Newegg.com - RAIDMAX Typhoon ATX-312WS Black SECC ATX Mid Tower Computer Case

im planing on building my first computer. that is the case i decided on but i read somewhere that its better to have more air going out than in. so my question is
*what if i reversed that front 120mm fan(if i can) so it blows out then reversed the 2x80mm fans so they blow in?*

just curious i wanna get the most i can outta my first build. also if you know a better case that is decently cheap tell me about it for the love of god lol.

sorry if the question is dumb.


----------



## MPR (Aug 28, 2010)

The problem with reversing your fans is that case vent and fan placement is based on the fact that hot air rises. Thus, the cool air brought in by the lower front fan rises as it draws energy from the hot components and is exhausted by the higher rear fan. This is why many modern gaming cases also have top fans. Most would say that you usually want your front and exhaust fans either running at the same speed or your exhaust fan running at a higher speed in order to prevent a positive pressure situation in your case; however, most cases are "leaky" enough that this really isn't much of a concern. Remember too that in most cases your PSU is also venting air from the case so I'd just adjust them for the best combination of cooling versus noise.


----------



## africk (Jan 28, 2011)

okay thank you. really didnt even think that hot air raises. was just thinking more out power lol. 
i think im gonna look keep looking for cases. maybe go to a local shop an see what they think on cases.


----------



## gcavan (Aug 13, 2009)

Here are some fairly inexpensive ($50 shipped) cases from Antec and CoolerMaster.

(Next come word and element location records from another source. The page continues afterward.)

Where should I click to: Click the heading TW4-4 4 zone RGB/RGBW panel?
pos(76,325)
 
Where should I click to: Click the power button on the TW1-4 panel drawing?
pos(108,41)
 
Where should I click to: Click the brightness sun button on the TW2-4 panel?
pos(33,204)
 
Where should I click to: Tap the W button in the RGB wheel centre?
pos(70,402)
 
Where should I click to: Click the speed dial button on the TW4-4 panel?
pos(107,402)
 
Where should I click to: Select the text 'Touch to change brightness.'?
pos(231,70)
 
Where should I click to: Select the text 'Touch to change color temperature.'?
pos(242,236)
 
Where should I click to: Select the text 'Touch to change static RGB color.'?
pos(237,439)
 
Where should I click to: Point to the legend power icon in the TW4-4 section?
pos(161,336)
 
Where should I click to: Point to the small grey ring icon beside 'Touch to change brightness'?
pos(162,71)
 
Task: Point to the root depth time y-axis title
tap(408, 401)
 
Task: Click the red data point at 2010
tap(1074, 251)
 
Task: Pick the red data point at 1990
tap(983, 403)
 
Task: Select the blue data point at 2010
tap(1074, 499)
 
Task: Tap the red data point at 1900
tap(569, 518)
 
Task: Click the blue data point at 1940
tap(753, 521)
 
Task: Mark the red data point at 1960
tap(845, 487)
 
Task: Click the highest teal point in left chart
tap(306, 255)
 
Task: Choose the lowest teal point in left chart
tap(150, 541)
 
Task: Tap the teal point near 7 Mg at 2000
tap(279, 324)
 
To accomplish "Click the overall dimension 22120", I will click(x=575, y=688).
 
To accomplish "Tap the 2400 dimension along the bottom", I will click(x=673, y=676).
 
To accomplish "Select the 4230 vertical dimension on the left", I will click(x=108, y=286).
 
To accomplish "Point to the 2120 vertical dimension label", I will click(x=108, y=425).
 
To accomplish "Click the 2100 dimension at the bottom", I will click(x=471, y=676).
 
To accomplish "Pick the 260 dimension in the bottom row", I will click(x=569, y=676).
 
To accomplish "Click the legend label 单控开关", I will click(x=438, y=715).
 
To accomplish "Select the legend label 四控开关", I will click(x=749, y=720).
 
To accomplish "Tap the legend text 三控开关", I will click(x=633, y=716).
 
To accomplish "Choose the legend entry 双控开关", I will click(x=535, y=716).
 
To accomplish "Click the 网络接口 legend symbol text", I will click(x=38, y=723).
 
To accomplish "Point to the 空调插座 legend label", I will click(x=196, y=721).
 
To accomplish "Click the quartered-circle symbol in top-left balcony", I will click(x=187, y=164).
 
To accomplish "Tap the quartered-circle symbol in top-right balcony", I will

Newegg.com - Computer Parts, PC Components, Laptop Computers, LED LCD TV, Digital Cameras and more!


----------



## WereBo (Apr 5, 2008)

Allo africk and welcome to TSF









As well as the points mentioned by gcavan, having a 'low-front-in' and a higher-back-out' fan(s) means you get a (hopefully) smooth airflow through the case, which is the most efficient way to remove the heat.

Depending on which case you opt for, there might well be a mounting for a side-fan, this one is a bit tricksy as sometimes a fan sucking out is better than a fan blowing in, whereas other builds are better with the fan blowing in - There's no hard-&-fast rule about that one, as some PC's are cooler without a side-fan, just to confuse things even more :grin:

The main things that can disrupt that airflow is the gazillion wires and cables that are often strewn about, connecting everything to everything else - They can cause 'hotspots' in the case, where the heat get trapped, as the air is diverted from that area.

When assembling your PC, take a browse through the 'sticky' post about *cable management* - It might not be entirely applicable to your specific build, but it's full of useful hints and tips, some of which will be useful.

Good luck with it


----------



## africk (Jan 28, 2011)

wow thank you guys for posting help info an esp thanks for the links. i think instead of tryin to make it all custom i may do the 500$ build on the 
http://www.techsupportforum.com/forums/f255/want-to-build-a-new-intel-or-amd-system-revised-2010-and-updated-regularly-448272.html

post. so that way i dont run into many if any problems and i wont run any risk or having to return anything unless they are dead. and im def going to read more about cable management. i dont feel like cooking my new comp lol


----------



## WereBo (Apr 5, 2008)

You're welcome :grin:

It's always best to keep it simple for the 1st build then, once it's all working perfectly and happily, you can start to 'mod' things as you feel confident enough to try - Adding case-lights, extra fans, side-panel windows or even a completely home-built custom-case; the list is endless, almost like the help and info available in the old-posts here :laugh:

I built this PC approx 3 years ago for UK£420 (US$666) including keyboard/mouse, monitor, the full works and, apart from upgrading the CPU from AMD Athlon 4200+ to a 6000+, adding some extra HDD's and replacing the graphics-card last year, it's still cruising along happily, the only time it's powered down is when I go to sleep :grin:


----------